── Recorded information ──

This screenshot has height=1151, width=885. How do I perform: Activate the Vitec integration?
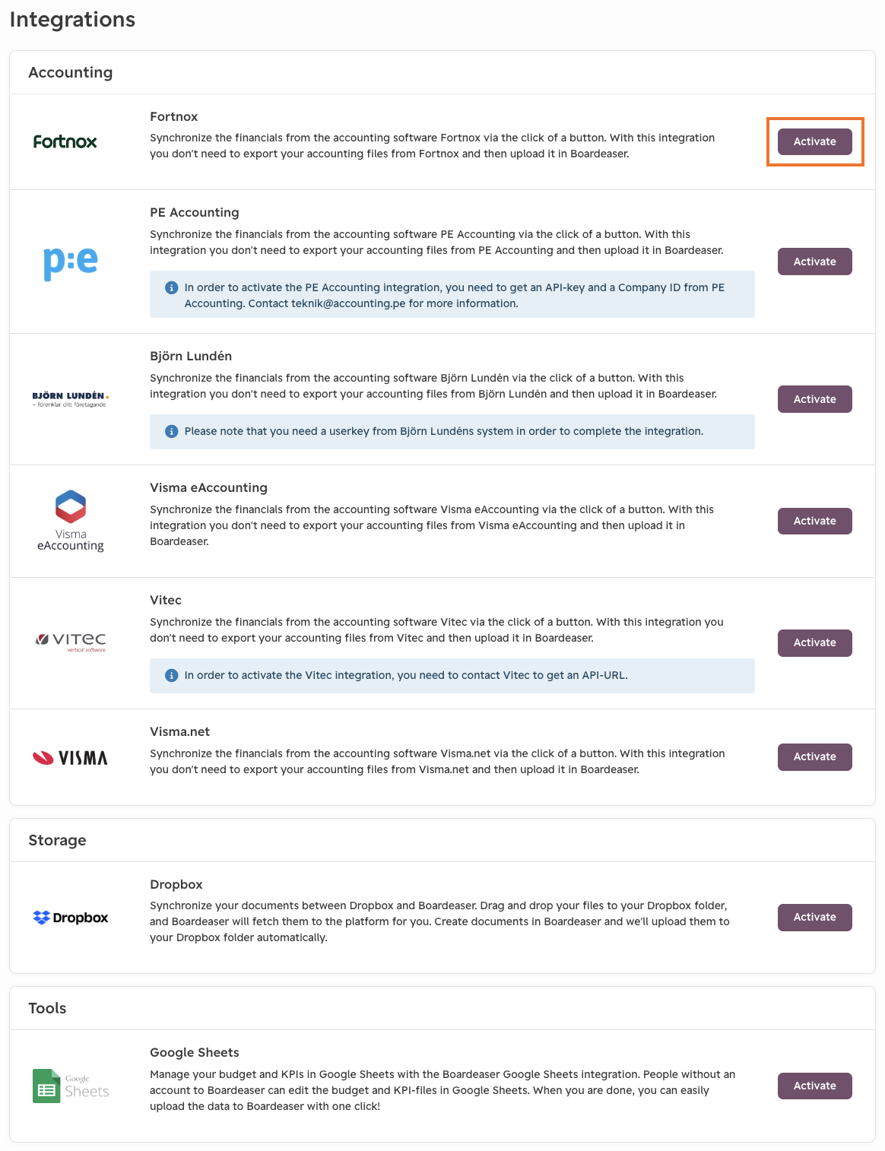[815, 642]
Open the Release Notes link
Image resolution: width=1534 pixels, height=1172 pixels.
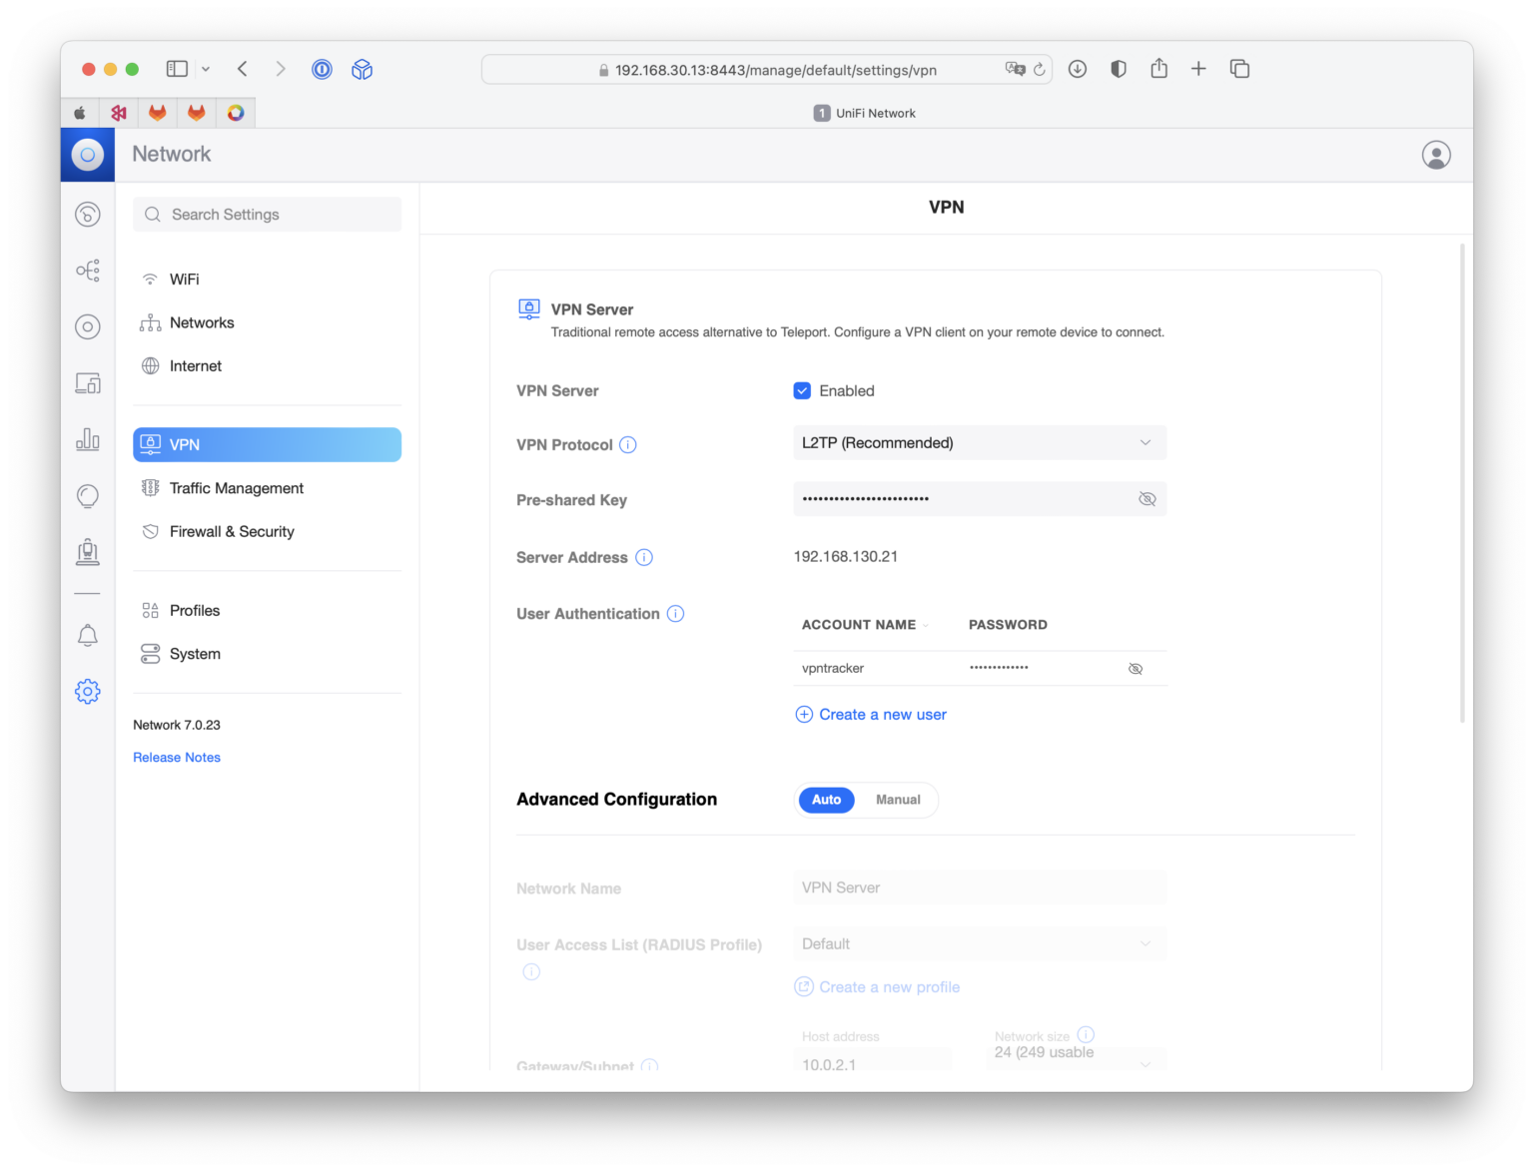click(x=177, y=757)
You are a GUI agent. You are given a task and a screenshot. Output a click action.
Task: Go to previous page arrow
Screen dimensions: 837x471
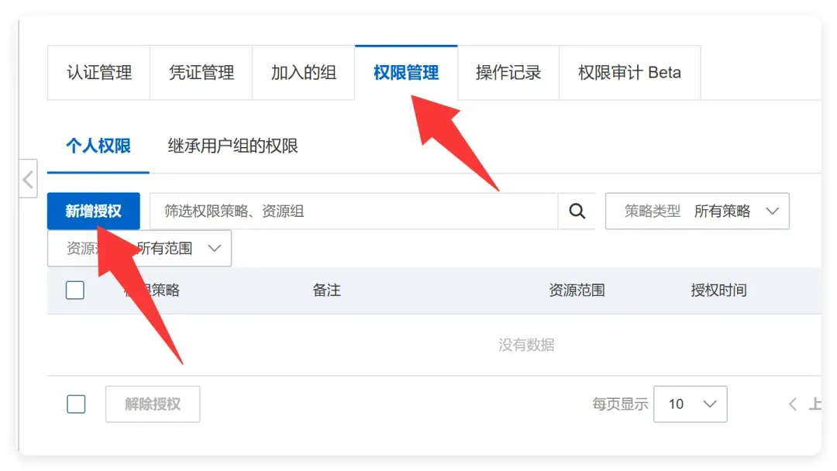tap(793, 404)
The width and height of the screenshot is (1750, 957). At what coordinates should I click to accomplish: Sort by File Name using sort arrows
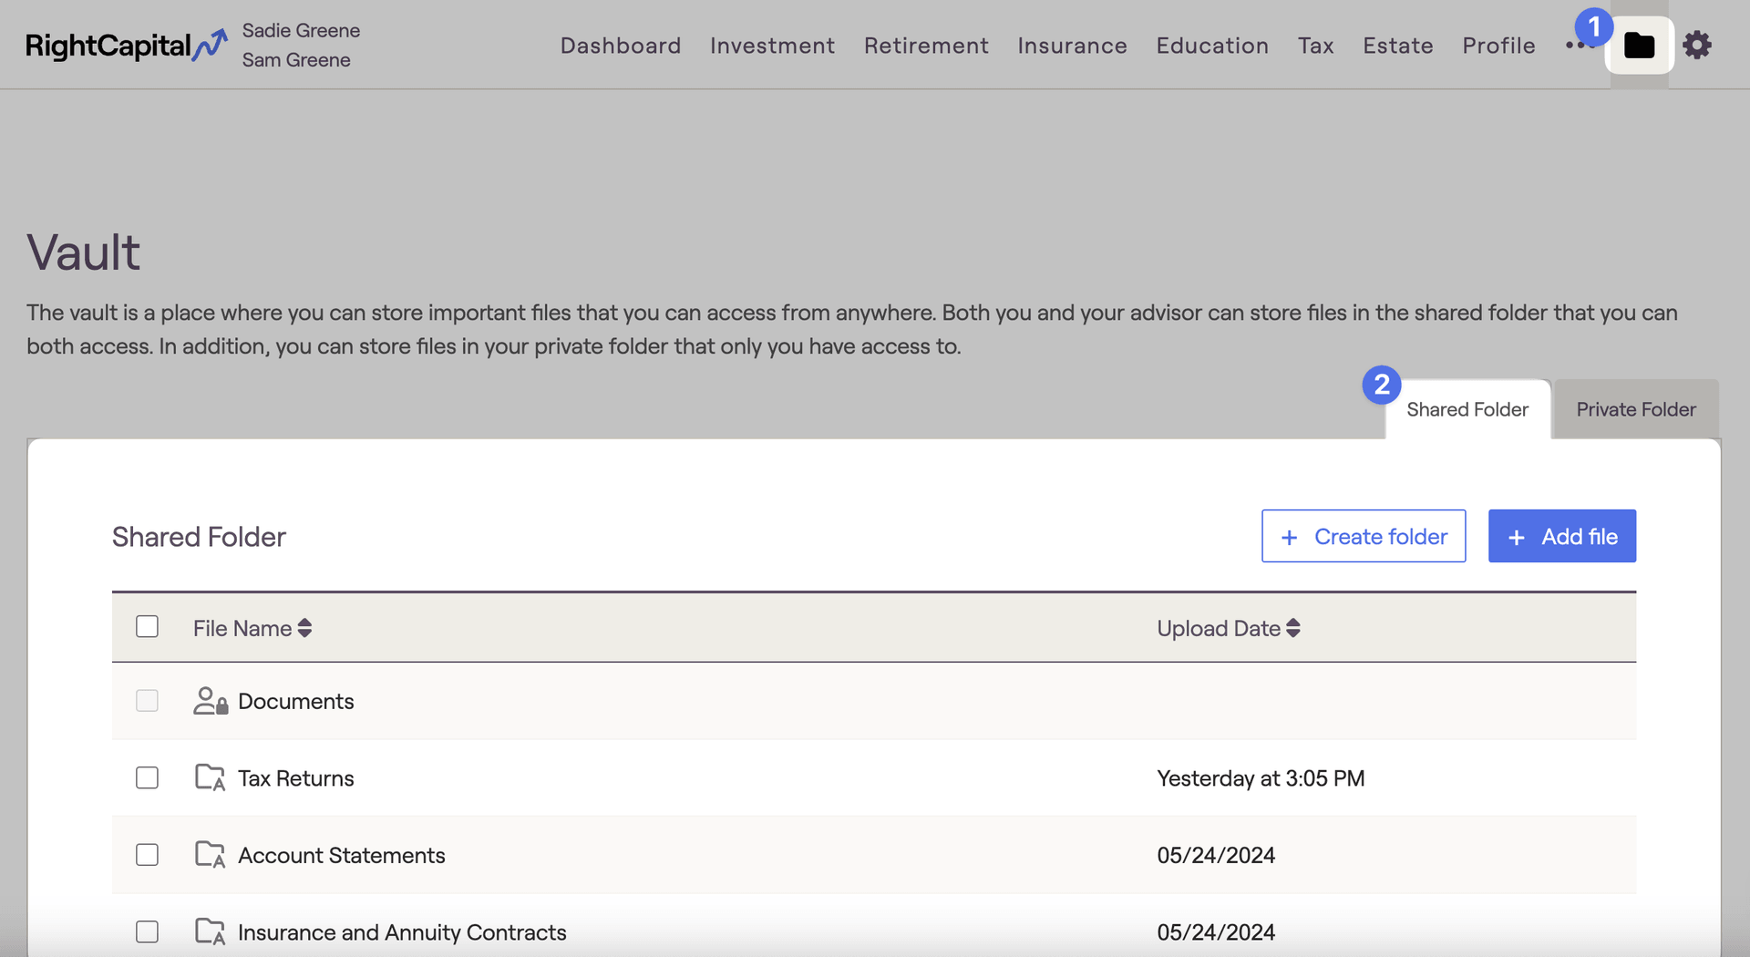[x=304, y=628]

───

# Work instruction
Would you print, exactly as they appear, the lines from the line with "Open the Release Notes link" through the end of the entries above, leaving out the pictures?

# Written response
Open the Release Notes link
Image resolution: width=1534 pixels, height=1172 pixels.
click(x=177, y=757)
You are a GUI agent. You are given a task and a screenshot. Output a click action.
Task: Go to previous page arrow
Screen dimensions: 837x471
tap(793, 404)
The width and height of the screenshot is (1750, 957). At what coordinates should I click to accomplish: Sort by File Name using sort arrows
[x=304, y=628]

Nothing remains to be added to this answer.